Dehydration reduces stroke volume and cardiac output during exercise because of impaired cardiac filling and venous return, not left ventricular function.

Dehydration accrued during intense prolonged whole-body exercise in the heat compromises peripheral blood flow and cardiac output ( Q ˙ ). A markedly reduced stroke volume (SV) is a key feature of the dehydration-induced cardiovascular strain, but whether the lower output of the heart is mediated by peripheral or cardiac factors remains unknown. Therefore, we repeatedly quantified left ventricular (LV) volumes, LV mechanics (LV twist, a marker of systolic muscle function, and LV untwisting rate, an independent marker of LV muscle relaxation), left intra-ventricular pressure gradients, blood volume and peripheral blood flow during 2 hr of cycling in the heat with and without dehydration (DEH: 4.0 ± 0.2% body mass loss and EUH: euhydration control, respectively) in eight participants (three females and five males). While brachial and carotid blood flow, blood volume, SV, LV end-diastolic volume (LVEDV), cardiac filling time, systemic vascular conductance and Q ˙ were reduced in DEH compared to EUH after 2 hr, LV twist and untwisting rate tended to be higher (p = .09 and .06, respectively) and intra-ventricular pressure gradients were not different between the two conditions (p = .22).

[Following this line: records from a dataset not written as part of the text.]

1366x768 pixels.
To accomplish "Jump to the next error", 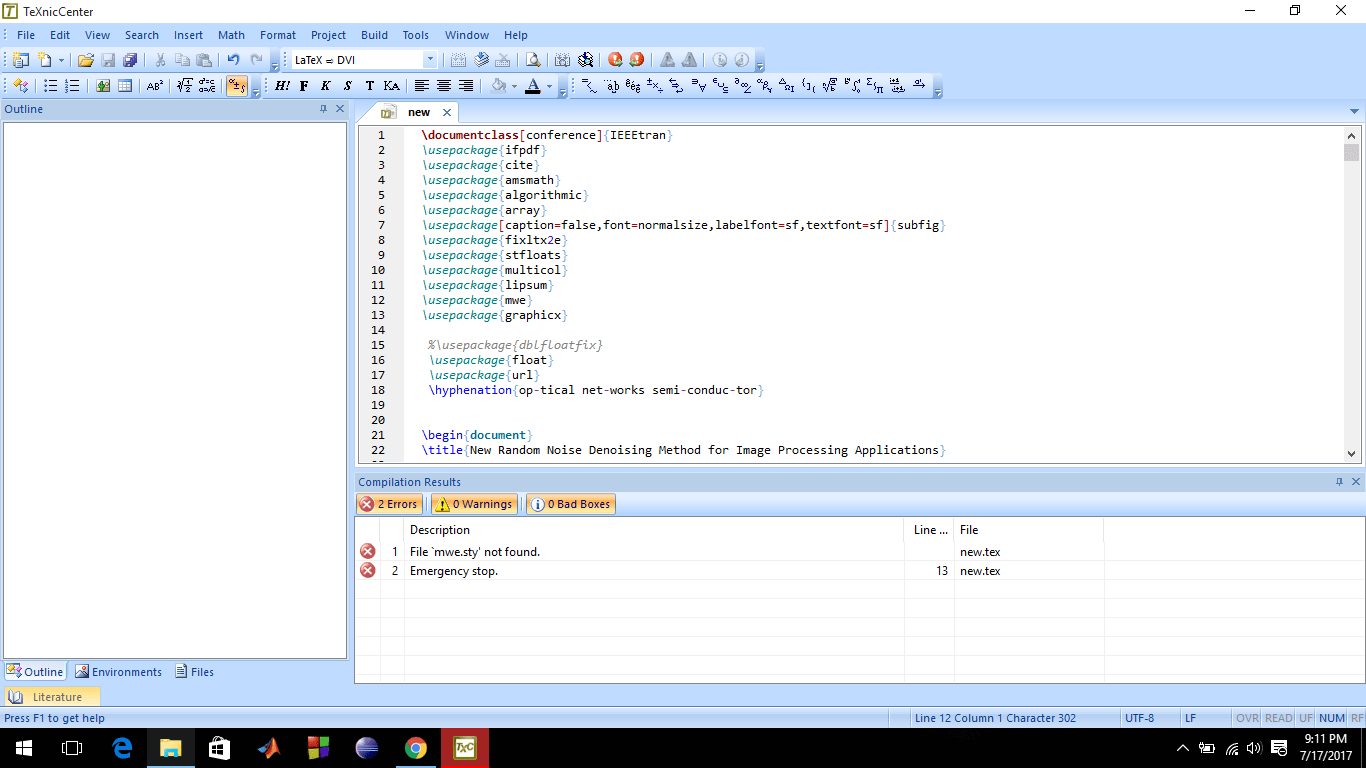I will 614,59.
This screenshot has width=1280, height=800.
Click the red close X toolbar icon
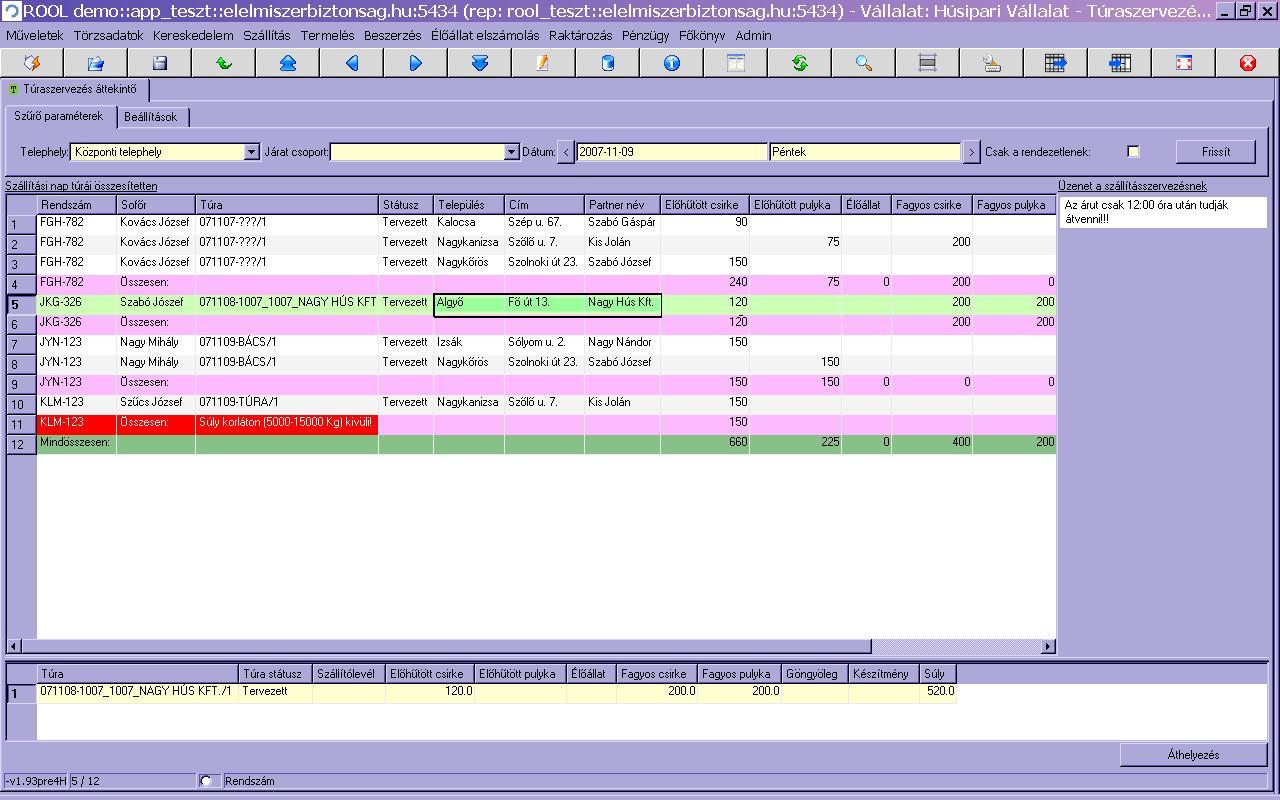(1247, 63)
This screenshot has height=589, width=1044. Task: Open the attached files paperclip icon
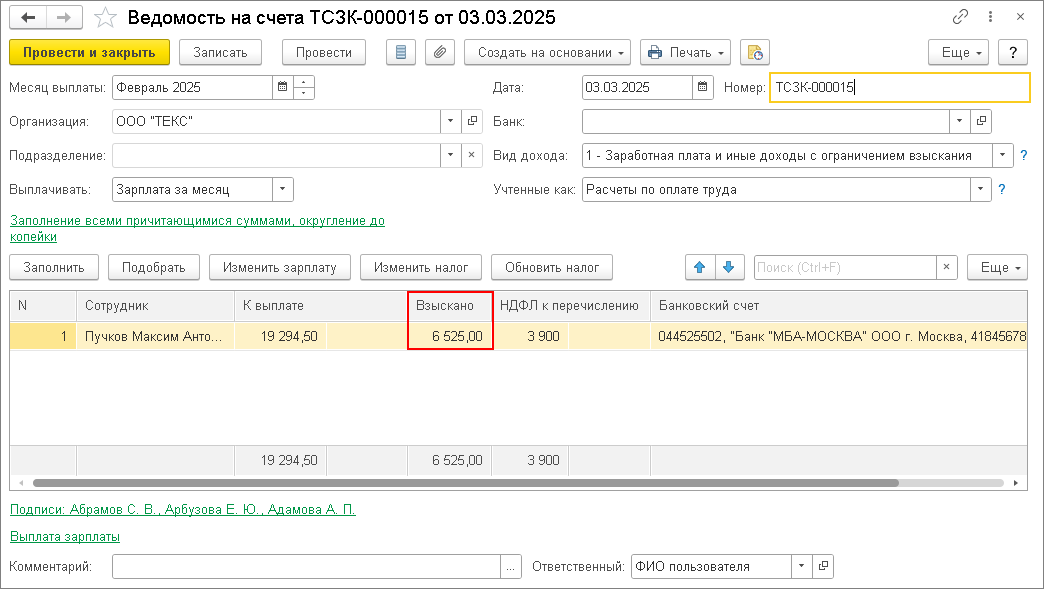(x=440, y=52)
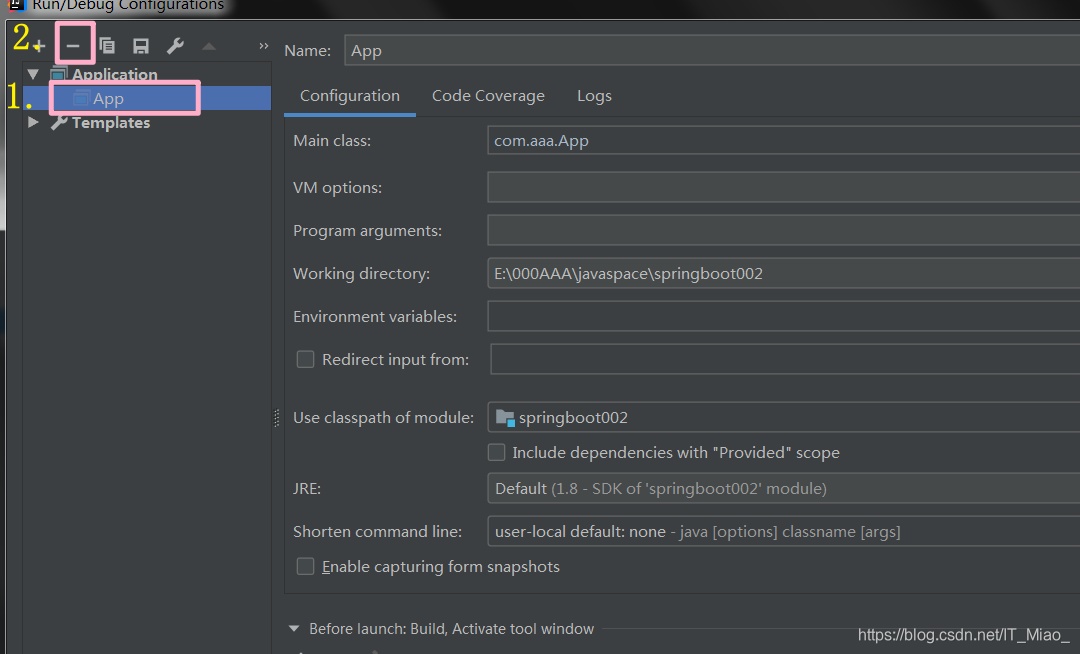Click the springboot002 module icon

pos(505,417)
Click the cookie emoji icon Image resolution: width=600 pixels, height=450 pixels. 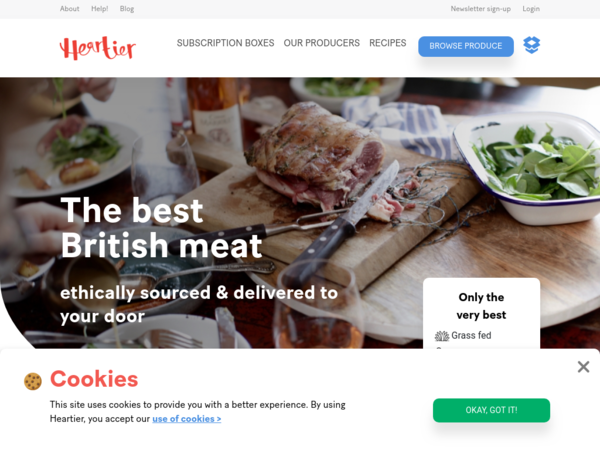[x=33, y=382]
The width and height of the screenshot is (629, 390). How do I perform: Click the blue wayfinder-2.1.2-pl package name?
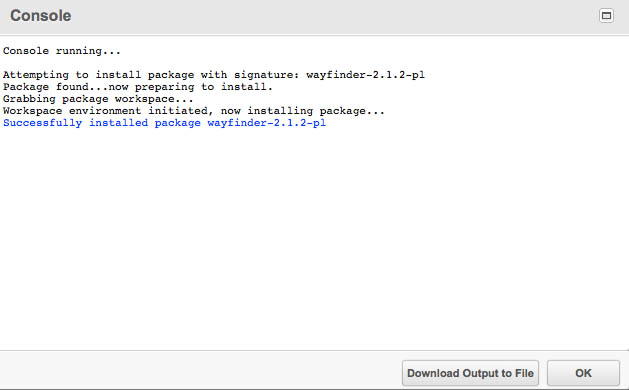click(x=267, y=123)
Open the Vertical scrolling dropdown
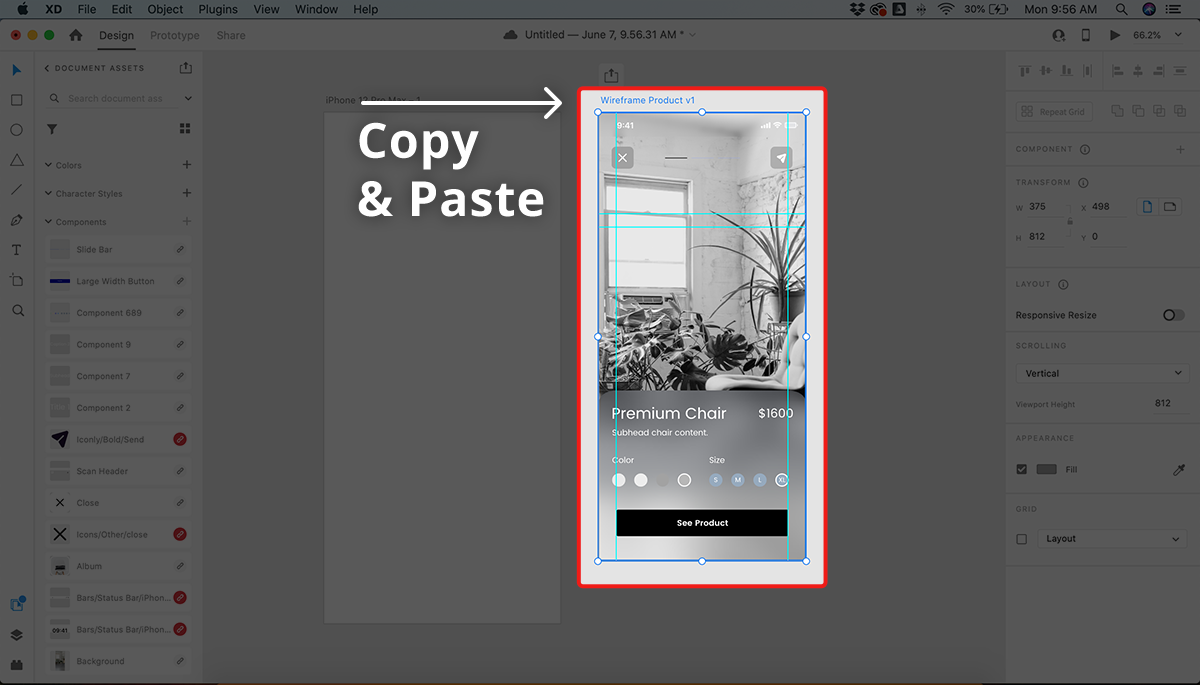This screenshot has width=1200, height=685. coord(1102,373)
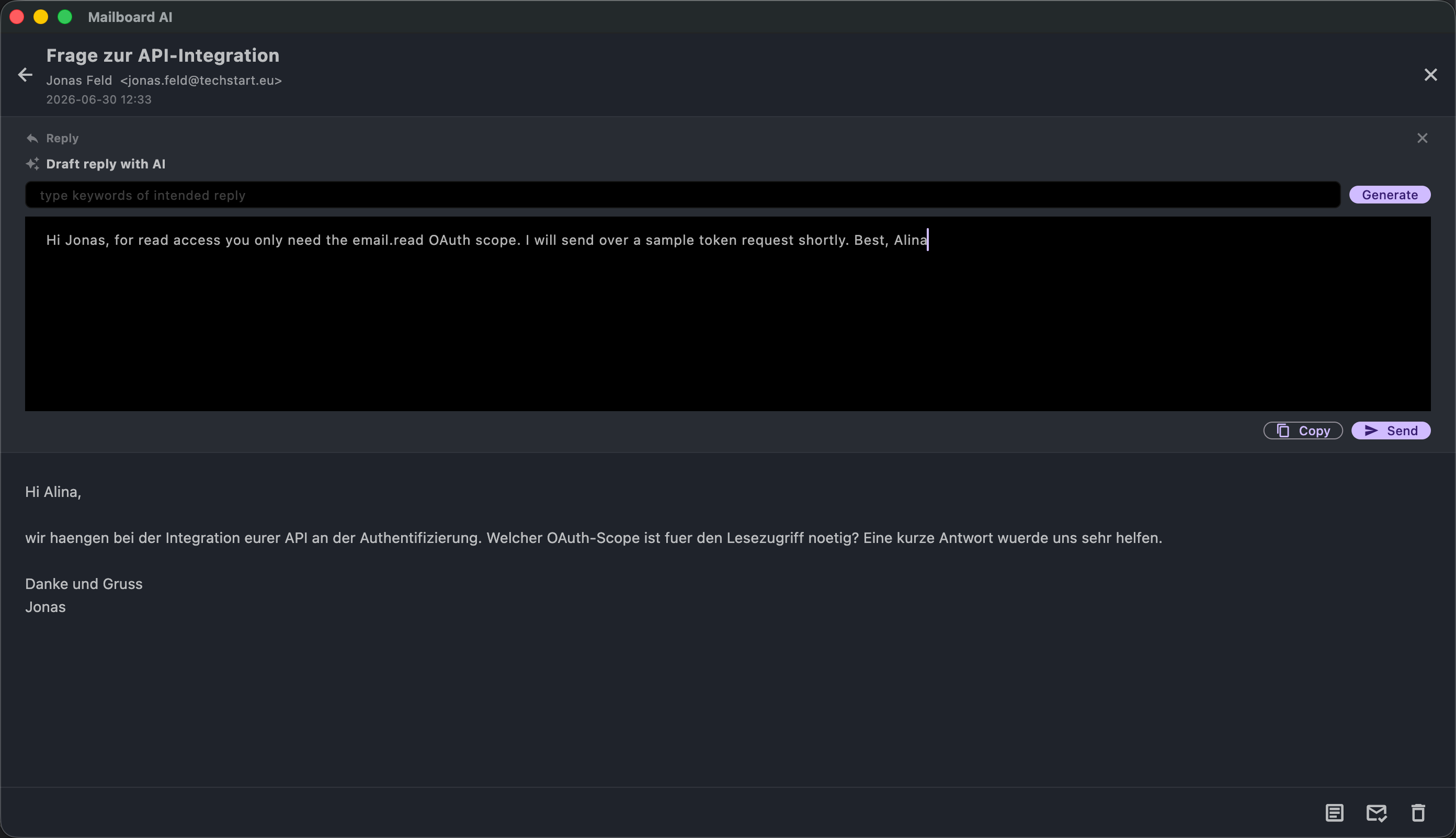The width and height of the screenshot is (1456, 838).
Task: Focus the keywords of intended reply field
Action: pyautogui.click(x=682, y=195)
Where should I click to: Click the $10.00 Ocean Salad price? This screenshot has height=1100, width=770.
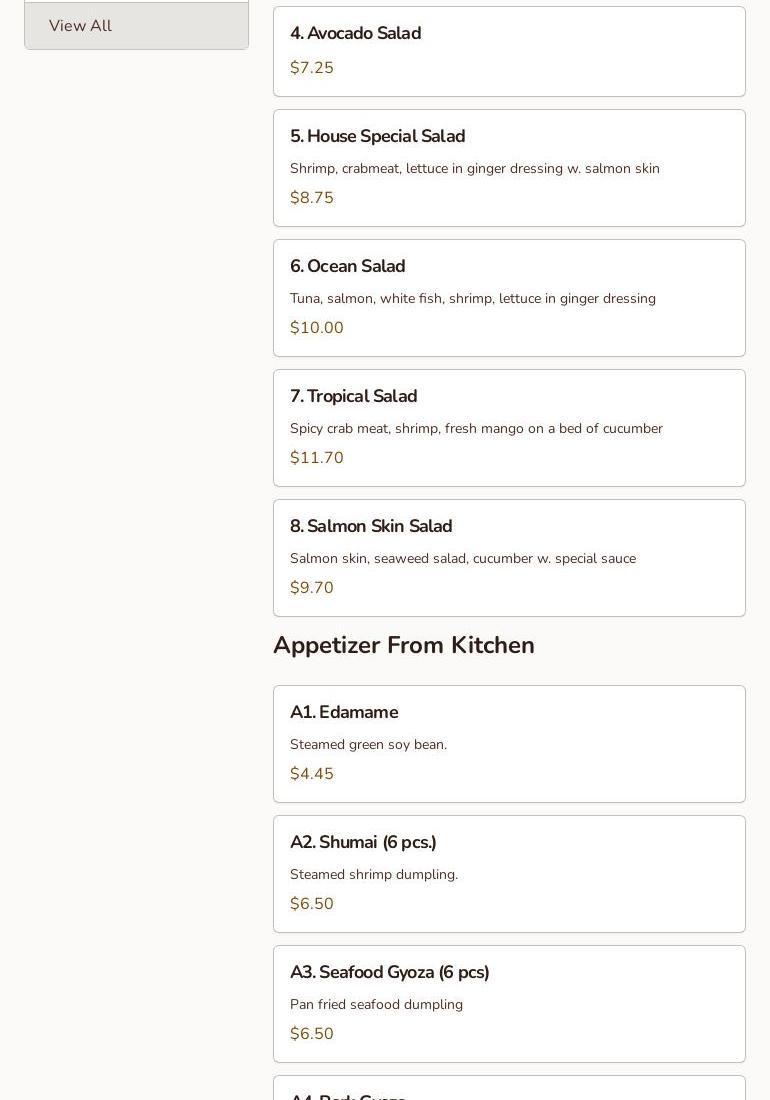click(317, 328)
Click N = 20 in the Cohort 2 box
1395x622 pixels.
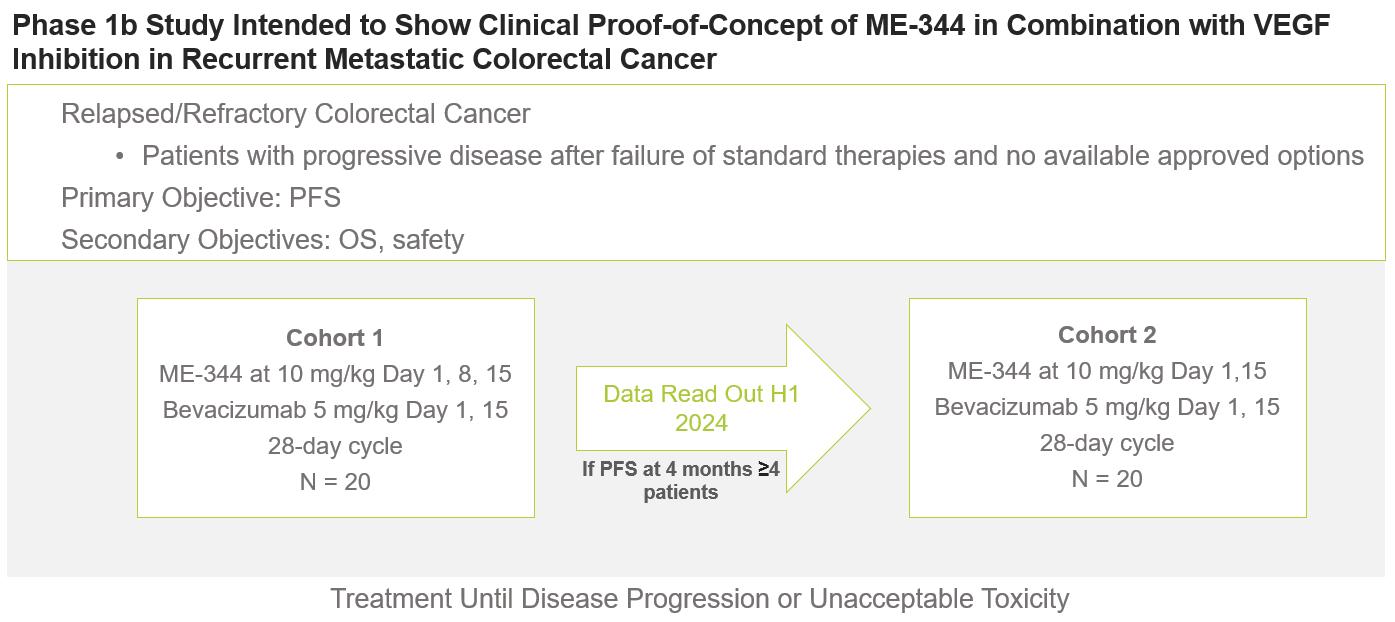(1107, 479)
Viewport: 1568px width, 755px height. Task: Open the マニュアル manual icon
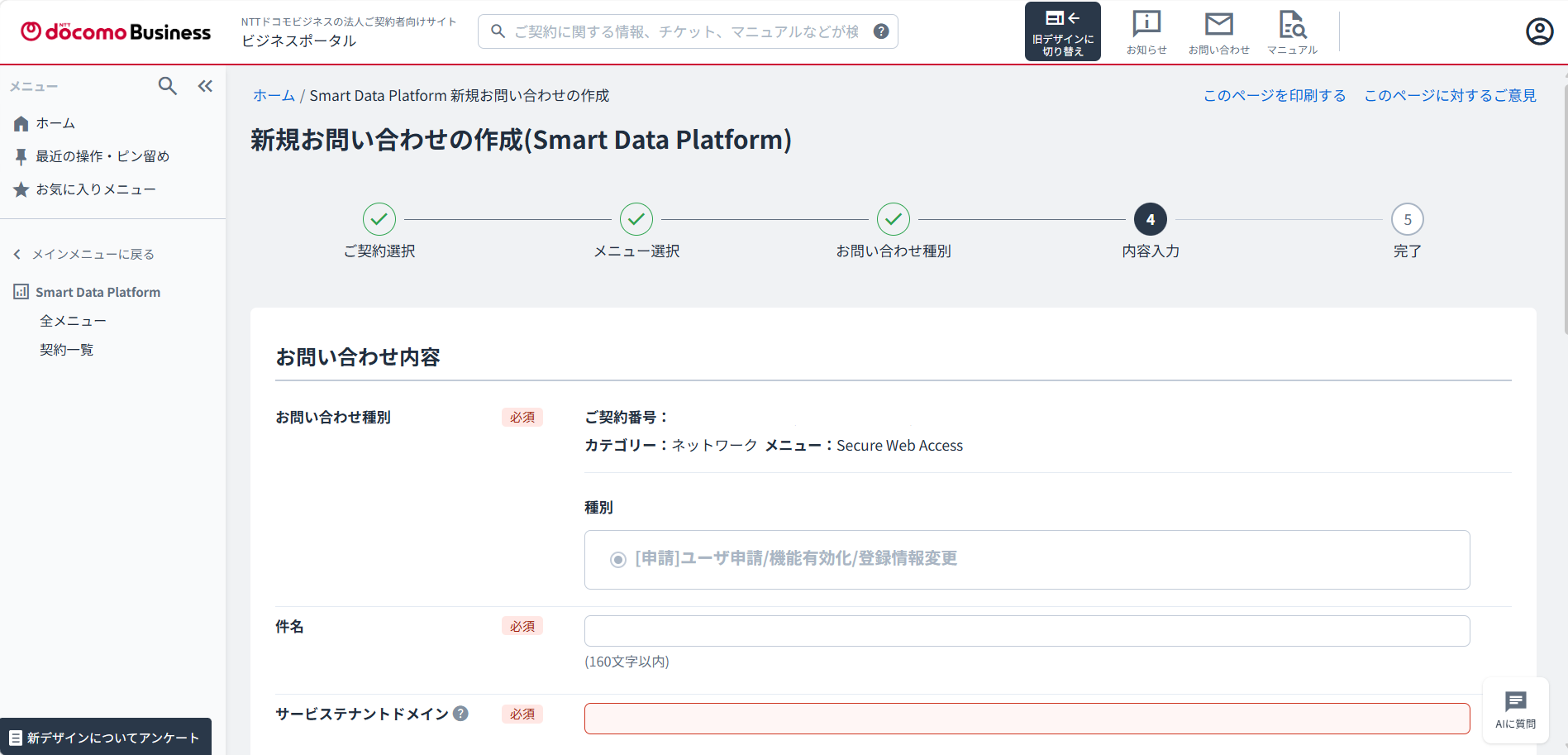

Furthermore, LVEDV in DEH correlated strongly with blood volume (r = .995, p < .01), head and forearms beat volume (r = .98, p < .05), and diastolic LV filling time (r = .98, p < .05). These findings suggest that the decline in SV underpinning the blunted Q ˙ with exercise-induced dehydration is caused by compromised LV filling and venous return, but not intrinsic systolic or diastolic LV function.